[Stored data entries]
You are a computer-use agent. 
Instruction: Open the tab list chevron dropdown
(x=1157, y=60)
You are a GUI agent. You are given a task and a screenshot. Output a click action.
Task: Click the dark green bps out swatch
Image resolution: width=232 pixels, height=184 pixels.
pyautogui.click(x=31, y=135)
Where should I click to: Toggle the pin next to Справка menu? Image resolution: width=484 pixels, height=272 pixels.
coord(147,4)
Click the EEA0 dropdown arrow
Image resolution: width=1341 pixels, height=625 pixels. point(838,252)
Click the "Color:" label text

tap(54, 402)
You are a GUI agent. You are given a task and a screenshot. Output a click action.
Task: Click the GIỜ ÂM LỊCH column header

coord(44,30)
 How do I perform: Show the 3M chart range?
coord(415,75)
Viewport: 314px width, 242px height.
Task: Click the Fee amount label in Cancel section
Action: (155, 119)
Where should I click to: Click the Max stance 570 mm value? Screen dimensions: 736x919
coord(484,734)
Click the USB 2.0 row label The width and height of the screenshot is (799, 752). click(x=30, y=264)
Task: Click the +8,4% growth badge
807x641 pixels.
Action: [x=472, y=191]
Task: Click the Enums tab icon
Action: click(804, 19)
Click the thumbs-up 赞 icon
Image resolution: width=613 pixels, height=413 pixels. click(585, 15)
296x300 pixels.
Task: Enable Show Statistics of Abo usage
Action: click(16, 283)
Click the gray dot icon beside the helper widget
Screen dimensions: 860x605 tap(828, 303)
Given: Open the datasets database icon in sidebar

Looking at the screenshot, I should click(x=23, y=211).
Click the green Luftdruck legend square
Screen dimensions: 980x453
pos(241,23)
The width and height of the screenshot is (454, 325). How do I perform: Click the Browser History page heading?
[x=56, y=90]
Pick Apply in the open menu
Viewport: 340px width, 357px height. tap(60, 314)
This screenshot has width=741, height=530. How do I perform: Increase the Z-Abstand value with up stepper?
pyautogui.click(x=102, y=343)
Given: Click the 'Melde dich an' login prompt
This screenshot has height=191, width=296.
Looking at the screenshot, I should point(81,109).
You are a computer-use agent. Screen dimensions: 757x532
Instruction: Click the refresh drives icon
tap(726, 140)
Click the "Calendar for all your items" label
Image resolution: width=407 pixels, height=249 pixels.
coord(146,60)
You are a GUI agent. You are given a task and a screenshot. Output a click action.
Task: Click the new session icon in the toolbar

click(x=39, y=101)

EXERCISE DETAILS. Tally the lines of the entries that carry the word "green" and say only that number.

SOLUTION TO THE PROBLEM. 2